The mixing parameter ρ controls the tradeoff. A smaller ρ trusts the gyroscope more: fast transients are captured well but drift correction is slow. A larger ρ trusts the accelerometer more: drift is aggressively corrected but measurement noise injects jerky, step-like changes into the estimate.

Tuning ρ by binary search

I found the optimal ρ empirically using a binary search strategy: start with known extremes, test the midpoint, and narrow in on the boundary where behavior changes.

ρ = 0.005 too low, drift accumulates unchecked

ρ = 0.050 too high, estimate follows noise like a step function

ρ = 0.010 chosen, captures motion cleanly without runaway

At ρ = 0.01, the estimator responded correctly to a 30° pitch rotation, smoothly tracking the motion and returning near zero after the vehicle was restored to level. There was no runaway drift and no noisy step behavior. The same binary-search discipline was reused in later phases for hover-loop gain selection.

Extending to 3D: roll, pitch, and yaw

With 1D pitch estimation validated, I extended the estimator to all three attitude angles.
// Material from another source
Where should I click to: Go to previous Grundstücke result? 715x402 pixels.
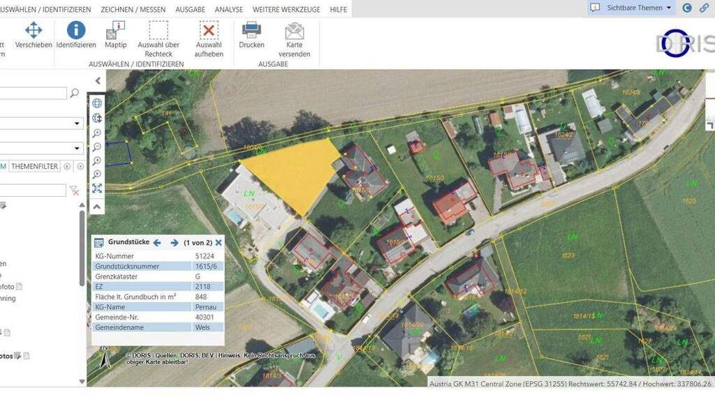[x=157, y=243]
Roll and pitch are both observable from the accelerometer gravity vector. Yaw is not, gravity has no horizontal component that reveals heading, so the yaw estimate relies entirely on gyroscope integration and is the most susceptible to drift. The full 3D estimator updated roll, pitch, and yaw simultaneously in each loop iteration, applying accelerometer corrections to roll and pitch while integrating yaw from rate only.

Pitch angle estimate from gyroscope integration only from runs 3, 4, 5 — Gyroscope-only pitch integration across five stationary runs. The monotonic drift is pure bias accumulation, the estimator drifts roughly 1° over 5 minutes even with no motion.
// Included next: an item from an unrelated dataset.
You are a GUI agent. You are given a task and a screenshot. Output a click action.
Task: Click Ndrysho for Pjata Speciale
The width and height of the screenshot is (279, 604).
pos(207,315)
Complementary filter response for three values of rho — Complementary filter tuning: ρ = 0.005 (blue) drifts; ρ = 0.050 (red) snaps noisily; ρ = 0.010 (green) tracks motion smoothly and returns to zero after rotation.

3D estimator roll, pitch, and yaw over time — Full 3D estimator output during repeated rotations. All three angles return near zero after motion ends, confirming that the filter is stable and that bias accumulation stays bounded.

Phase 4

Attitude control and control allocation: closing the loop

With a working attitude estimator, the next step was using that state to actually control where the vehicle pointed. This phase introduced the full attitude controller architecture, a cascaded rate-and-angle loop, and the mixer matrix that translated desired body forces and moments into individual propeller commands.

Cascaded controller architecture

The attitude controller was structured as two nested loops. The outer loop compares estimated angle to desired angle and generates a desired angular rate. The inner loop then compares the estimated angular rate to that desired rate and generates a commanded angular acceleration. This angular acceleration, multiplied by the vehicle's moment of inertia about the relevant axis, gives the required control moment.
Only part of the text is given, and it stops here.